I nod. He picks a leaf from underneath, rolls it up, and pops it into his mouth.
—If you crush it well with your teeth, it won’t itch. It’s nutritious —he explains.
I try it skeptically, and to my surprise, it’s not bad. I tell him about my experience with that plant a few days ago. Aurélie, the Frenchwoman, chimes in, saying nature is wise and for every poison, there’s always an antidote nearby.
Curious, she searches for a specific plant until she finds it. She explains that if I ever get an itch from nettles, I should chew this plant and spit the liquid onto the irritation. I’m impressed by her knowledge. Fred then mentions he once found a plant with heart-shaped leaves that tastes like lime. We search and find one. I try it and confirm it tastes citrusy. Fred warns that it should be eaten in moderation because too much can be harmful. Finally, we find mint and eat that too.
After the botanical tour, I suggest grabbing some beers. We head to a bar and, while drinking, they tell me they invented a card game inspired by the Camino. They invite me to try it. We laugh a lot and then go to dinner.
We enter a restaurant. The owner eyes us suspiciously, probably because the Canadians are barefoot. We ask if they serve mojitos, and the waiter, a bit curt, says it’s not a bar and they don’t make cocktails, despite the fully stocked bar. Aurélie, unfazed, orders a gin and tonic, steps outside, and returns with a handful of mint leaves to put in her drink, turning it into a mojito.
When she comes back with the leaves, the waiter looks puzzled and asks if it’s marijuana. With a smile, Aurélie clarifies it’s mint. To keep the mood light, I refrain from mentioning that mojitos are made with white rum and spearmint, not gin and mint.
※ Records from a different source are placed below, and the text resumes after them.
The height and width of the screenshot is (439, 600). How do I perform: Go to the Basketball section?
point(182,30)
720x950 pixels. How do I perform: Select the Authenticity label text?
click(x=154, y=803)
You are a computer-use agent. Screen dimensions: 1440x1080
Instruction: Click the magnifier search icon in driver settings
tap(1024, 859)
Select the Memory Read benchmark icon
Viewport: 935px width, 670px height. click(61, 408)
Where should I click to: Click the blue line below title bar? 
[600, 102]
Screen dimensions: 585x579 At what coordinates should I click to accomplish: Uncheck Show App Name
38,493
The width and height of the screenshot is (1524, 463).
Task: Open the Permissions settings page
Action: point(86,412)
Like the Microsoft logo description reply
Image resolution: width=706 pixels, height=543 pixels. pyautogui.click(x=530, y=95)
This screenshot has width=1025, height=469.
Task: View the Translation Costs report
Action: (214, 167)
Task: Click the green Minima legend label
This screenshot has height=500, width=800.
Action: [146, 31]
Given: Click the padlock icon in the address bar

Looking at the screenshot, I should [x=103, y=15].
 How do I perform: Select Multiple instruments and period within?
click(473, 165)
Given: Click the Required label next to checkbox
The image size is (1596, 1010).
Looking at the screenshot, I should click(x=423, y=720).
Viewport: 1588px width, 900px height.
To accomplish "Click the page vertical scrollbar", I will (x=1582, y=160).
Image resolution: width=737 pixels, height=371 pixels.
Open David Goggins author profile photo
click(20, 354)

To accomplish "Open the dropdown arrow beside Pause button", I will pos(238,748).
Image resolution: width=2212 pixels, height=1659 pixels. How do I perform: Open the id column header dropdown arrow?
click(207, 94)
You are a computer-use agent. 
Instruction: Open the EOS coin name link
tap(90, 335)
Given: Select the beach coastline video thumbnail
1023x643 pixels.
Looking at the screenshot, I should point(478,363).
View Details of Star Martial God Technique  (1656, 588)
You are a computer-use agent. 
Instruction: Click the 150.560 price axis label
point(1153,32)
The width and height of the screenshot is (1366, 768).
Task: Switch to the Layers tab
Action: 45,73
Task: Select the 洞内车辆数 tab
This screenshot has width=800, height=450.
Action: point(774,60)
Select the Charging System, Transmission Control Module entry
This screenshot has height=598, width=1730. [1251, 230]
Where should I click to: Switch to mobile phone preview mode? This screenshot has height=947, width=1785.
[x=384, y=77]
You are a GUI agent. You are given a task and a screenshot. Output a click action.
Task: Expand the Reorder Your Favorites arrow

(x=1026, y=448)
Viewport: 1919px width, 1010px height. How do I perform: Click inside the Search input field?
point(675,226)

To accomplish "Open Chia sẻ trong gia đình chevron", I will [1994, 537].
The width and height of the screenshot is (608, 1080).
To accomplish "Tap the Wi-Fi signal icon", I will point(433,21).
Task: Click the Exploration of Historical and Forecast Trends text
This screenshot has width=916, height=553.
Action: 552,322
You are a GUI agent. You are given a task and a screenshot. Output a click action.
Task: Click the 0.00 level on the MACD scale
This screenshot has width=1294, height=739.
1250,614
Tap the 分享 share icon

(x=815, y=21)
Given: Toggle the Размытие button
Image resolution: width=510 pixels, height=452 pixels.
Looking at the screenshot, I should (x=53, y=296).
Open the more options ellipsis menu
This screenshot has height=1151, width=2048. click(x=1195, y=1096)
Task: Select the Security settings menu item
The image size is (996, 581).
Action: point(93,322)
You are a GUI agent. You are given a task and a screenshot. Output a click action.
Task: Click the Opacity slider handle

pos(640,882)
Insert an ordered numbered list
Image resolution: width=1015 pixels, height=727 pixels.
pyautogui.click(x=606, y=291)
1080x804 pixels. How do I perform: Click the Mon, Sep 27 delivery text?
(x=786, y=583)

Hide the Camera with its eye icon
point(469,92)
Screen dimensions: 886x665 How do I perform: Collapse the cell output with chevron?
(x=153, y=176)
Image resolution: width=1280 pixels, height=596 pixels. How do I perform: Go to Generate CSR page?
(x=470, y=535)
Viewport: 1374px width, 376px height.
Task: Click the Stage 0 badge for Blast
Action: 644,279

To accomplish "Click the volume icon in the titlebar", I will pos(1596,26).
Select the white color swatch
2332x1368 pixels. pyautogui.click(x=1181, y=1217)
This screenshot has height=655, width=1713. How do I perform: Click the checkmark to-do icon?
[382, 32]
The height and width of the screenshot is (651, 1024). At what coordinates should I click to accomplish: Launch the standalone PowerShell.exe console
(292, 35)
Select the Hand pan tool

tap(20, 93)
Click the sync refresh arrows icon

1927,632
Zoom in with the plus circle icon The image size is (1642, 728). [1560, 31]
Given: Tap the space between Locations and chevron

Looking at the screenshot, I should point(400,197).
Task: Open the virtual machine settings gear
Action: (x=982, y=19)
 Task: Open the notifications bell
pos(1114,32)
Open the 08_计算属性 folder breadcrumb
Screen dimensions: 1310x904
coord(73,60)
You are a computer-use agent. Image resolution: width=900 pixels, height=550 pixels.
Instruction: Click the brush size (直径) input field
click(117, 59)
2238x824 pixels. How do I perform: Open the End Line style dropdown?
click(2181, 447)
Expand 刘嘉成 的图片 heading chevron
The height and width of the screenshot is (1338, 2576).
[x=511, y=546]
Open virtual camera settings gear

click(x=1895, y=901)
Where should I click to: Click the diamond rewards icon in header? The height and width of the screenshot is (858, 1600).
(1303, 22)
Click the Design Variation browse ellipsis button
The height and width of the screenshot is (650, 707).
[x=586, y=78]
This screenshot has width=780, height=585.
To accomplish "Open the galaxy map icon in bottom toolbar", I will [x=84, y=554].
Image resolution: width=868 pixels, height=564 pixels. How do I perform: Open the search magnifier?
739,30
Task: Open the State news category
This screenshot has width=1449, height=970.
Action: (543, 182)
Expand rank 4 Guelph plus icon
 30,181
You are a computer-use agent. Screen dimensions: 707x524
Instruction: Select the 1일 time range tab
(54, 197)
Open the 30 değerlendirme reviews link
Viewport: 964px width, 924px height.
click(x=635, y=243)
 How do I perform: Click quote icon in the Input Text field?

Later, we visit an artisanal ice cream shop near the hostel for dessert. I can barely walk, but it doesn’t matter since I don’t have many steps left for the day. We say goodnight, and I return to the shared room at my hostel.
The room, with six beds, is almost empty except for a German guy in the bed across from mine. As soon as I enter, he starts talking about himself, boasting about how much he’s walked and explaining he doesn’t care about the scenery; he just walks because he’s athletic and has great endurance.
At one point, he pauses his monologue to notice my Puma sneakers. He looks at me incredulously and asks:
—Are you walking in those?
Patiently, I answer yes.
—You’ve got guts —he says, surprised.
Exhausted, I end the conversation and go to sleep.